Geographic Information Systems (+/-)
Data Resources (+/-)
Data Handling (+/-)
Effective Cartography (+/-)
Analytic Techniques (+/-)
Topographic Modeling in 3D (+/-)
Metropolitan Scale 3d Models (+/-)
  Computer Resources GIS Manual  

Understanding GIS Data, Referencing Systems and Metadata

The diagram below is introduced on Understanding GIS Models. Here, we will be looking more closely at the slice of it that is necessary to understand at the outset of the data gathering phase of a place-based research project. Our approach to understanding the world requires that we have a Conceptual Model. Some of the individual Concepts in the model may refer to real world Entities and Phenomena and these, in turn may be represented by the traces of Observations and Measurements that have been gathered according to some Method or other. In order to become data, the measurements and observations must be encoded using regular, predictable and documented Referencing Systems. There is much data that is collected and shared by adminstrative agencies and scholars. It is often the case that these existing datasets are re-used to represent concepts in our models. Yet before doing so, one must have an understanding of the purposes, and methods and referencing systems surroundng the production of a dataset. This necessary information about a dataset is known as its Metadata

A collection of data may be organized as a Database Schema that will play an important part of turning our conceptual model into a Data Model that can serve as the basis of Portrayals such as Maps and systematic operations that we can use to simulate and perform experiments on.

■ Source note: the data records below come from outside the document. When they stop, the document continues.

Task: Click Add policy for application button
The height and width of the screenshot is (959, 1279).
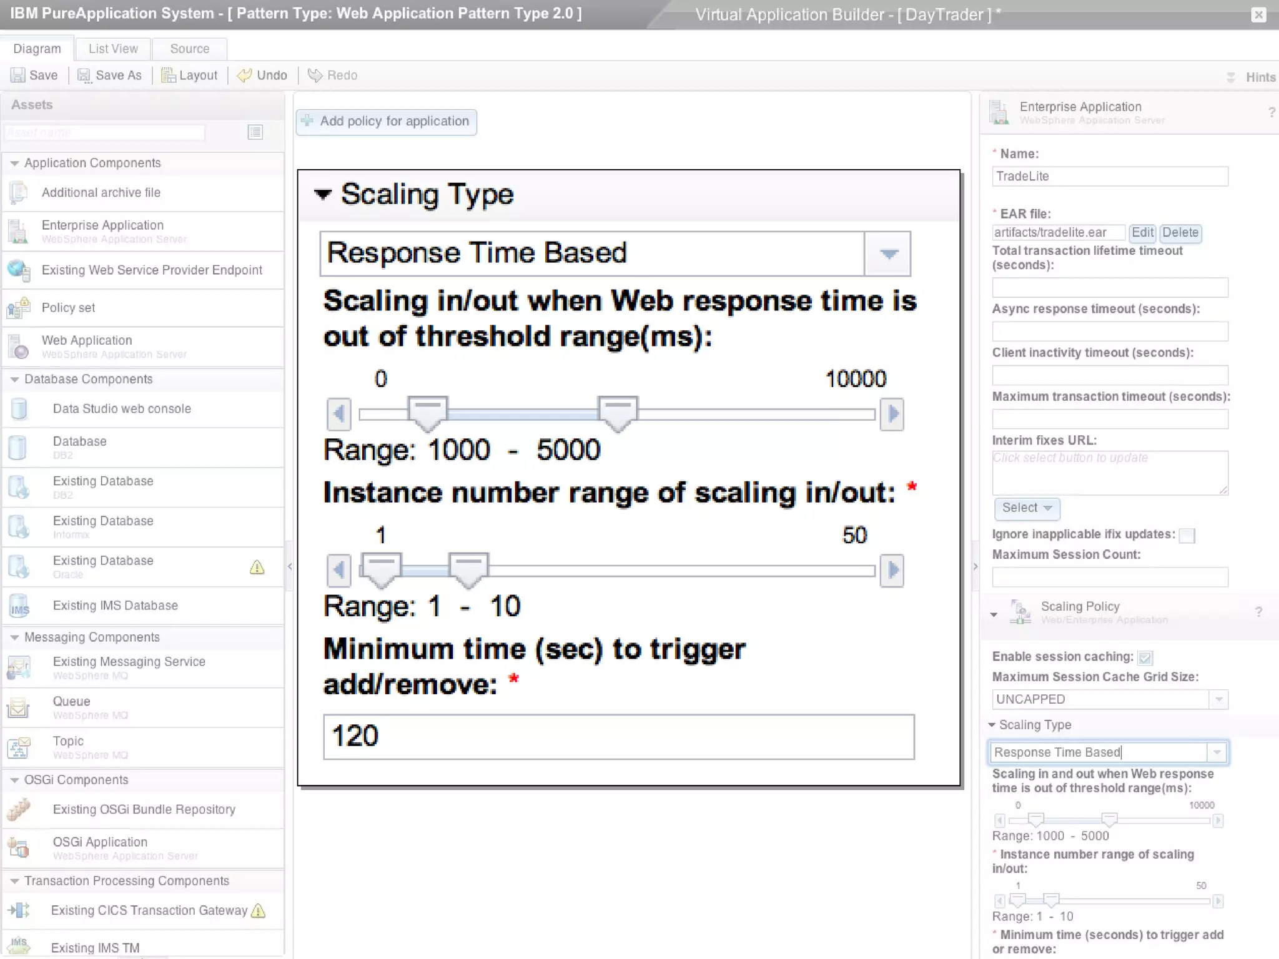Action: tap(387, 122)
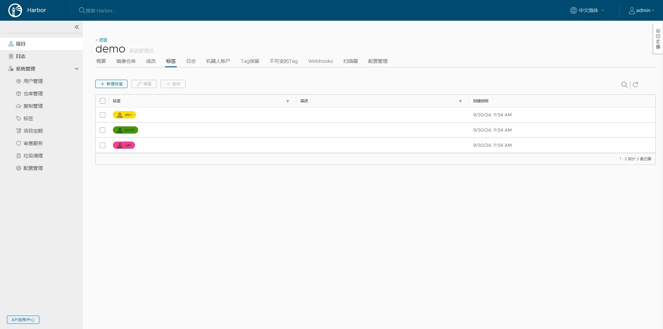Select the dev label checkbox

103,115
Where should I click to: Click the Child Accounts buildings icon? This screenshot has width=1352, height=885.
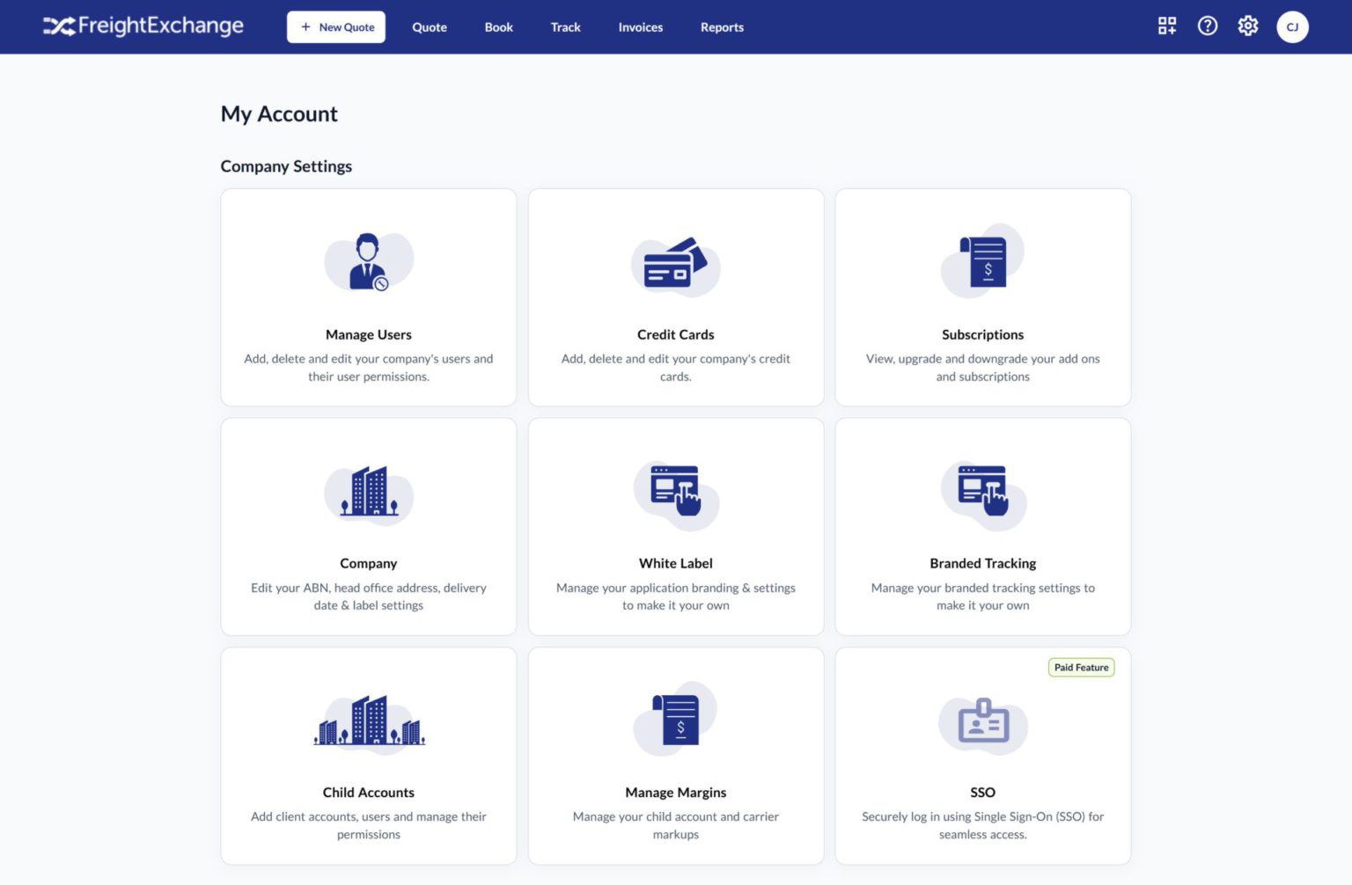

Naturally, if any of this is to have any value, we need to concern ourselves with the details. This page considers the issues involved with with understanding Data and their Fitness as representations for concepts. Along the way we will discuss how data are organized as schema, and transformed into Portrayals for visualization.

In lecture, the relationships among these concepts may be demonstrated with one of the following sample datasets:

Purposes, Questions, Conceptual Model and Concepts

It goes without saying that a purpose is what makes work worth doing. So we should always begin our discussion by stating our purpose. FO rthe purposes of this discussion, we will continue to explore a conceptual model about how wetlands may be affected by the properties of land nearby. We hope that this understanding will help us to evaluate proposed new developments in terms of their potential impact on wetlands. Our purpose is: The evaluation of proposed new developments. Our very simple conceptual model involves two concepts of fact: wetlands and the proerties of land and one concept of relationship: land nearby wetlands. Two of these concepts are entities that may be easily represented with data, the third, nearby, is a concept that needs to be simulated with a procedure.

Observations and Measurements

One would think that the process of understanding wetlands and their relationships with nearby developments would involve getting our feet wet; but, for better or worse, this is not necesarily true. There is a good deal of prior scholarship about the processes of impact, and there are many existing datasets that represent wetlands and development in our study area. For now we will focus on wetlands. We have at least three datasets that represent wetlands, and we could probably find at least two more if we looked around a little bit. Each of these datasets represents records of some observations and measurements that were made for some purpose. We can say without even looking at the data that they are imperfect if for no other reason than that they reflect a past condition, but we know that there are many other reasons that a dataset is not a perfect representation of reality (we will explore these in detail, below). The more important question is whether a given datsaset is good enough to represent wetlands for our model. This is what we will attempt to investigate.

Metadata

If we wish to use data to represent specific concepts in our conceptual model, there are several aspects of that data that are necessary to eveluate if we are to judge the datasets fitness for our purposes. This information about data is called Metadata. In order to evaluate data, it is very useful to have formal metadata documents.

Metadata will tell you many things that may be necessary for evaluating the fitness of the data for your purposes e.g.:

  • What sort of real-world entities is this datsaset intended to represent?
  • What were the methods used to discover and observe and measure these entities
  • Who collected the data? Is the source of data a recognized authority?
  • For what purpose were the data collected/intended?
  • What time period does the data represent?
  • What spatial referencing systems were used to record observations for the geometry of each feature.
  • What is the spatial prcision employed in these measurements.
  • What semantic referencing systems are used for the and for each of the attributes? (This is known as the Data Dictionary.)
  • Are the data considered to be complete?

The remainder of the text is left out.